Meet Tom Owens & Tina Smiley, Blackrock District, Toppings & Spread Creek Ambassadors
2026 is Tom Owens’s third summer as a camping ambassador at Toppings and Spread Creek. While his wife Tina Smiley was with him last year, 2026 is her first year as an official Friends of the Bridger-Teton volunteer directly supporting the BTNF. “Last summer I jumped in the car and joined Tom. I thought it would be for two weeks, but I spent the whole summer because I enjoyed it—the landscape and helping people—so much. This summer I wanted to make it official.”
Since retiring 11 years ago, Tom has done significant amounts of volunteer work on public lands, including at Gila Cliffs National Monument, on the Coconino National Forest (outside of Flagstaff, Arizona), at Ash Meadows National Wildlife Refuge in southwestern Nevada, and on the Custer-Gallatin National Forest.
Volunteering is also important to Tina. “I think volunteering is an important part of making our society work and move forward,” she says. “Also, it gets me out and around people and I love national parks and forests and being out in nature.”
The couple especially enjoys their volunteering for the Bridger-Teton National Forest supported by FBT because it is for a significant amount of time. “We’re there for three solid months, which gives me a feeling of accomplishment and satisfaction” Tina says. “A lot of volunteer gigs are two weeks or a month, but I really like the idea of putting down our camp and that is our home for several months.”
As a retired wildlife biologist—Tom worked for Washington Fish & Wildlife for 35 years—when not actively performing his duties as a camping area Ambassador, Tom enjoys wildlife watching. “My career was in Washington state, so I think bison and bears are cool,” he says. “And I think moose are wonderful.

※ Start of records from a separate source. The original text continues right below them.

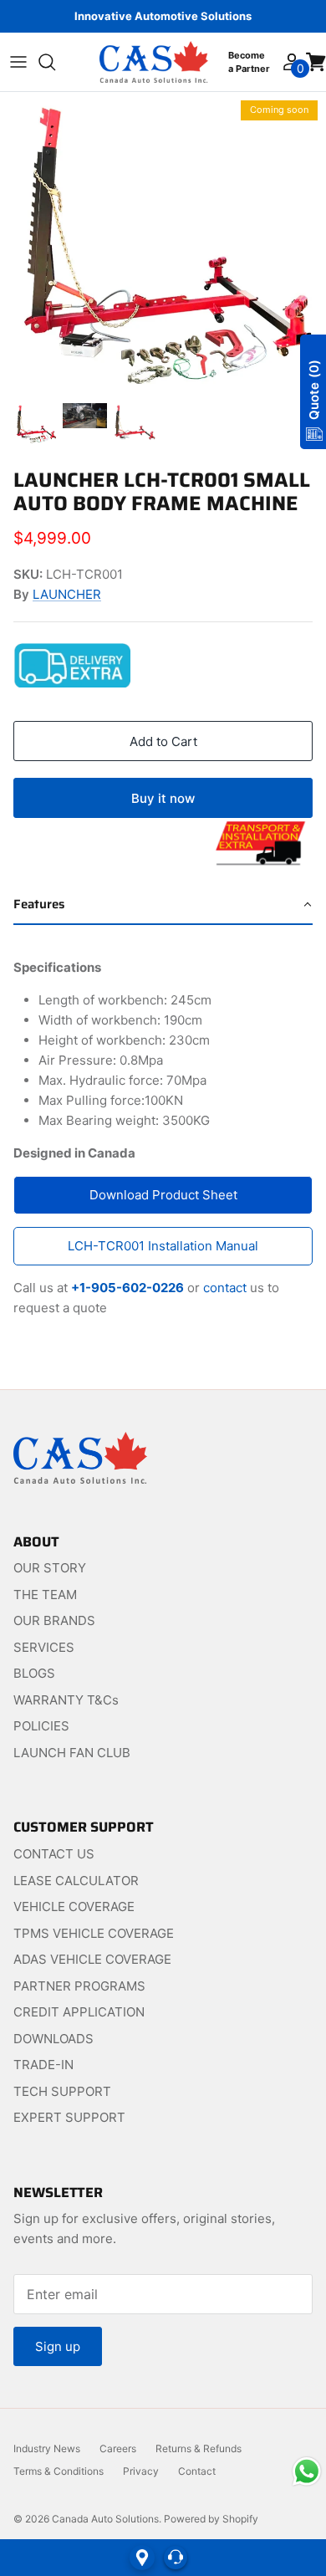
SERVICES (43, 1647)
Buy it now (163, 798)
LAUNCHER (67, 594)
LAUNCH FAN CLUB (71, 1753)
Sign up (57, 2346)
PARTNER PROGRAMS (79, 1986)
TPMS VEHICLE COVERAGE (93, 1933)
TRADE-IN (43, 2065)
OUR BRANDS (54, 1620)
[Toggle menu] (18, 61)
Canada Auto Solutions (105, 2518)
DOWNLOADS (53, 2039)
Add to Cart (163, 741)
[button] (163, 905)
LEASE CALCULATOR (76, 1881)
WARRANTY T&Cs (66, 1700)
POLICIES (41, 1726)
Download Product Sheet (163, 1195)
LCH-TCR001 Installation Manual (163, 1246)
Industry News (46, 2448)
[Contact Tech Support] (175, 2558)
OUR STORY (49, 1568)
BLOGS (34, 1673)
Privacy (141, 2471)
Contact (197, 2471)
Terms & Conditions (58, 2471)
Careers (117, 2448)
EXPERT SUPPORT (69, 2117)
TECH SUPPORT (62, 2091)
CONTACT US (53, 1854)
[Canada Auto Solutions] (153, 62)
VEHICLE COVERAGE (74, 1906)
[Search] (55, 61)
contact (225, 1288)
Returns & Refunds (198, 2448)
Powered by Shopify (211, 2518)
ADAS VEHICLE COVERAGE (92, 1959)
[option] (163, 242)
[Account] (290, 61)
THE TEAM (45, 1594)
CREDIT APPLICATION (79, 2012)
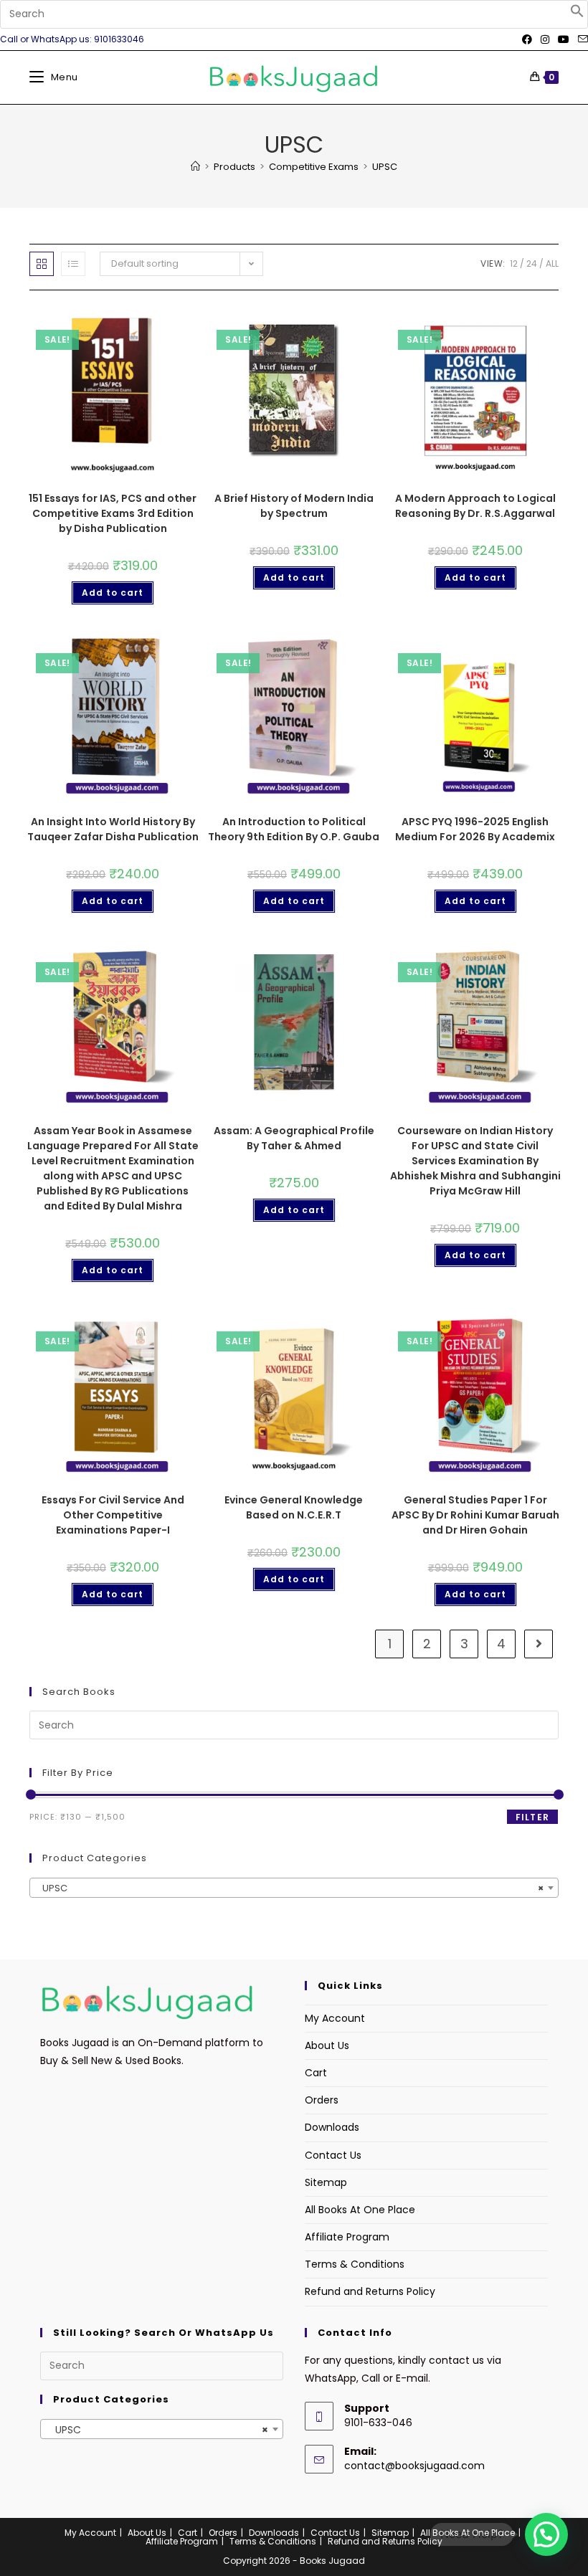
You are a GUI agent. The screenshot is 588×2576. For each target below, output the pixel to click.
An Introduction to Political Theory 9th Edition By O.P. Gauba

I’m easily entertained by all forms of wildlife.”
Tina really enjoys connecting with the international visitors on the BTNF. “I’ve met people from all over the world and I love that,” she says. “People from Europe, Asia, Mexico, the Middle East—they make a huge effort to get to the Tetons and to stay in a campground on the BTNF and I like to talk to them.”
Fun Facts:
Tom was a wildlife data manager for Washington Fish & Wildlife and got to work on the projects of wildlife biologists statewide. “My experience went from western pond turtles to bald eagles and everything in between. I had a glorious 35 years of doing data management and research,” he says.
When she was 20, Tina was hired to fish king crab in the Bering Sea. After that, she settled in Homer, Alaska, where she lived in an off-grid log home she built by hand with her then-husband and owned and operated an assisted living home for developmentally disabled and mentally ill children and adults.